— Required action 1 —
In the text on cell retraining, rewrite the paragraph beginning "The learning processing unit 152 trains" as a list of steps. Keep its main facts.
— Required action 2 —
Answer these questions from the text on cell retraining:
(a) Which unit performs the generation process at Step S110?
(b) To what does the generation unit 154 input the feature representations to generate the reconstruction data?
(c) At Step S113, what value are all the execution flags set to?
— Required action 3 —
Reproduce the passage of the text on cell retraining from "In the following, one" to "table (Step S202).", word for word.

— Text shown —
================

The determination unit 153 determines whether or not a condition for the retraining is satisfied (Step S108). For example, the determination unit 153 may determine that the condition for the retraining is satisfied in a case where the number of cells indicated to be "ON" from among the execution flags stored in the retraining target management table 75 is equal to or greater than the predetermined number.
In a case where the condition for the retraining is not satisfied (No at Step S108), the determination unit 153 proceeds to Step S114. In contrast, in a case where the condition for the retraining is satisfied (Yes at Step S108), the determination unit 153 proceeds to Step S109.
The determination unit 153 specifies the cell targeted for the retraining, and updates the retraining target management table 75 (Step S109). The generation unit 154 included in the information processing apparatus 100 performs the generation process (Step S110).
The learning processing unit 152 trains the cell targeted for the retraining from among the cells that are included in the autoencoder 5 on the basis of the input data stored in the training data table 50 (Step S111). The learning processing unit 152 generates the statistic information and the counter information on the trained cell, and updates the management table (Step S112). The learning processing unit 152 sets all of the execution flag stored in the retraining target management table to "OFF" (Step S113).
In a case where the information processing apparatus 100 continues the process (Yes at Step S114), the information processing apparatus 100 proceeds to Step S103. In contrast, in a case where the information processing apparatus 100 does not continue the process (No at Step S114), the information processing apparatus 100 ends the process.
In the following, one example of the generation process that has been described above at Step S110 illustrated in FIG. 11 will be described. FIG. 12 is a flowchart illustrating the flow of the generation process. As illustrated in FIG. 12, the generation unit 154 included in the information processing apparatus 100 selects one cell that has not been selected from among the cells that corresponds to the training target (Step S201). The information processing apparatus 100 acquires the statistic information and the counter information that are associated with the selected cell from the management table (Step S202).
The generation unit 154 sets i = 0 (Step S203). The generation unit 154 generates the feature representations on the basis of the statistic information (Step S204). The generation unit 154 generates the reconstruction data by inputting the feature representations to the decoder (Step S205).
The generation unit 154 associates the reconstruction data with the cell identification information on the cell that is being selected, and registers the associated reconstruction data in the training data table 50 (Step S206). The generation unit 154 sets i = i + 1 (Step S207).
In a case where the value of i is not equal to the value of the counter information (No at Step S208), the generation unit 154 proceeds to Step S204. In a case where the value of i is equal to the value of the counter information (Yes at Step S208), the generation unit 154 proceeds to Step S209.

================

— Data below —
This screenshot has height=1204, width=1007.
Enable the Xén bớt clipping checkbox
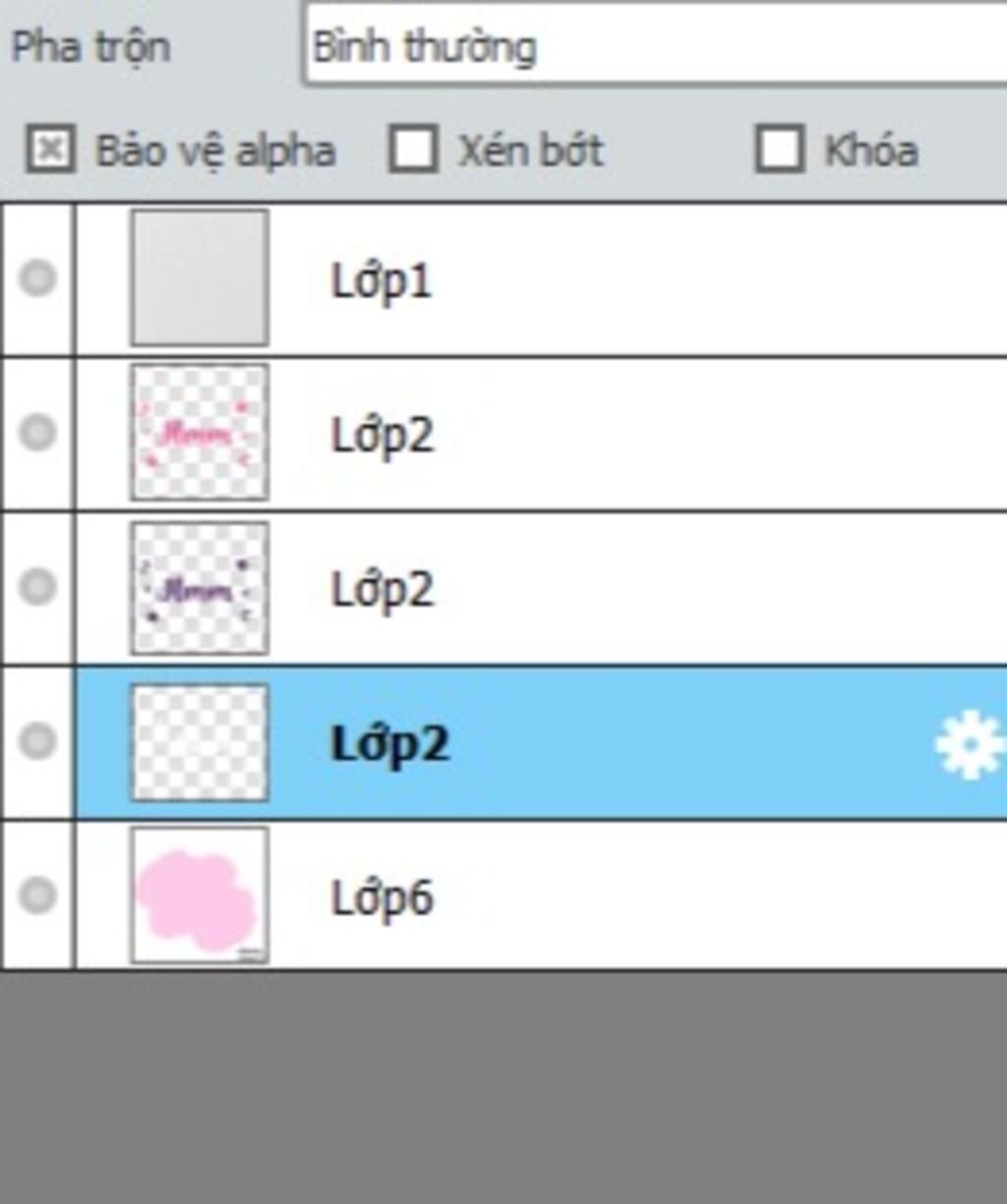click(x=413, y=150)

================

— Reply 1 —
- Step S111: The learning processing unit 152 trains the cell targeted for retraining, chosen from the cells in the autoencoder 5. It uses the input data stored in the training data table 50.
- Step S112: It generates statistic information and counter information on the trained cell and updates the management table.
- Step S113: It sets all execution flags in the retraining target management table to "OFF".

— Reply 2 —
(a) The generation unit 154 included in the information processing apparatus 100.
(b) The decoder.
(c) "OFF".

— Reply 3 —
In the following, one example of the generation process that has been described above at Step S110 illustrated in FIG. 11 will be described. FIG. 12 is a flowchart illustrating the flow of the generation process. As illustrated in FIG. 12, the generation unit 154 included in the information processing apparatus 100 selects one cell that has not been selected from among the cells that corresponds to the training target (Step S201). The information processing apparatus 100 acquires the statistic information and the counter information that are associated with the selected cell from the management table (Step S202).